He smiled and accepted with alacrity.
Later when the interviewer had found Mose and brought him back to the
house to be questioned, the grandson brought forth his long new pencil
and showed it with heartfelt pride.
On up the street went the interviewer. Arrived at 451 she approached the
house through a yard strewn, with wood chips and piled with cordwood.
Nobody answered her knock. Two blocks back toward town she was stopped
by the same woman who had accosted her before. "Did you find him?" "No,"
replied the interviewer. "Well he's somewhere on the street. He's
a'carrying a cane. You just stop any man you see with a cane and ask him
if he ain't Mose Evans." The advice was sound/ The first elderly man
coming north was carrying a cane. He was Mose Evans.

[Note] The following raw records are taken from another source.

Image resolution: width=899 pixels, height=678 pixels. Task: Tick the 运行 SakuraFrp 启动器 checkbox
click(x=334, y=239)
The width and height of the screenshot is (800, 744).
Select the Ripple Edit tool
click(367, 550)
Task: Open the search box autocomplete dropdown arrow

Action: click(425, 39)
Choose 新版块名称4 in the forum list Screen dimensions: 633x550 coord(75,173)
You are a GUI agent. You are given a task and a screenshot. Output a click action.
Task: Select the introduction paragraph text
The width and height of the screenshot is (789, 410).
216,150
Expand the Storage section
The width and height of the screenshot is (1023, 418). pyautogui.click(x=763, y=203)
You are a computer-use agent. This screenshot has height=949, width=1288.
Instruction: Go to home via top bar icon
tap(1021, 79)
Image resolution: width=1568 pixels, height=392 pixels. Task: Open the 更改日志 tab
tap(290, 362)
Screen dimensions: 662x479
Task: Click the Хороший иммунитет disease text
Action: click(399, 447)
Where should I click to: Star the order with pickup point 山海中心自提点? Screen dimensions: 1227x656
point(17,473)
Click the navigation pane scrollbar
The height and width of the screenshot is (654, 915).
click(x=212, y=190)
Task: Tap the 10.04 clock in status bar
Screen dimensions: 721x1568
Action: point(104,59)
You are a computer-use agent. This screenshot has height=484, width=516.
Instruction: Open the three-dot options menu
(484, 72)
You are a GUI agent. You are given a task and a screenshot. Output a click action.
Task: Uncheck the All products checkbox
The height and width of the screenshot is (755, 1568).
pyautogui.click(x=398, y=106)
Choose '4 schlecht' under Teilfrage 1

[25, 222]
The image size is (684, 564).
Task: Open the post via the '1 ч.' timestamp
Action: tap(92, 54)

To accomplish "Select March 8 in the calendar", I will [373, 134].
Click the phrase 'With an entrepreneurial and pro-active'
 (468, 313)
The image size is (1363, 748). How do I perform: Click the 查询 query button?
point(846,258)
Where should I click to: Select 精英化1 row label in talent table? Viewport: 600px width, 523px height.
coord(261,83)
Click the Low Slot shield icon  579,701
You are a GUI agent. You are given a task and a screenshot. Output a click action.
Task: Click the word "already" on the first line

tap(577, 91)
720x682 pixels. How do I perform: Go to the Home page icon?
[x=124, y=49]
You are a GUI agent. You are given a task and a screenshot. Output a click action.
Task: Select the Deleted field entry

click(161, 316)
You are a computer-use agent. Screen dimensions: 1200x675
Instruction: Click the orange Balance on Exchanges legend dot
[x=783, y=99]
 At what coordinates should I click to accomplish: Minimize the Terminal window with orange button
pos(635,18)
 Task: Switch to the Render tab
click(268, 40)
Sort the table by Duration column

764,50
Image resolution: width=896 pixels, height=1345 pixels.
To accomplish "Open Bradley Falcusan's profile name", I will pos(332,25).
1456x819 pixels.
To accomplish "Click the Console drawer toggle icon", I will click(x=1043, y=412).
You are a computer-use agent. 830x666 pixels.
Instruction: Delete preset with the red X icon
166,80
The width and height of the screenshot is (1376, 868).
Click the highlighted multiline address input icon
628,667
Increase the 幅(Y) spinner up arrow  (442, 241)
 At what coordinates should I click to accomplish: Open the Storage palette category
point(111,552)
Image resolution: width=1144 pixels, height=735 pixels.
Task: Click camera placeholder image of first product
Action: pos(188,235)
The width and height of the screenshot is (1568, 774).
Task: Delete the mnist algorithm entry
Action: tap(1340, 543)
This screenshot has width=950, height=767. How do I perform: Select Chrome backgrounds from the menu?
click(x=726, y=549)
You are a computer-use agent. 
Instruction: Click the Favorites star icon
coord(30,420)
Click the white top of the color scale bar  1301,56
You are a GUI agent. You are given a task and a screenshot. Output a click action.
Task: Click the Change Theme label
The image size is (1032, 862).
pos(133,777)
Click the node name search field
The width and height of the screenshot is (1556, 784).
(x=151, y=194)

"So you-all got together?" called the officious neighbor. "Mose, you
ought of asked her--when you see her coming up the street if she wasn't
looking for you." "Maybe," said Mose, "but then I didn't know, and I
don't want to butt into other folks business" "Huh," snorted the woman,
"spose I hadn't butted in. Where'd you be. You wouldn't have found her
and she wouldn't have found you!" Both Mose and the interviewer wore
forced to admit that she was right--but from Mose's disapproving
expression he, like the interviewer, was sorry of it.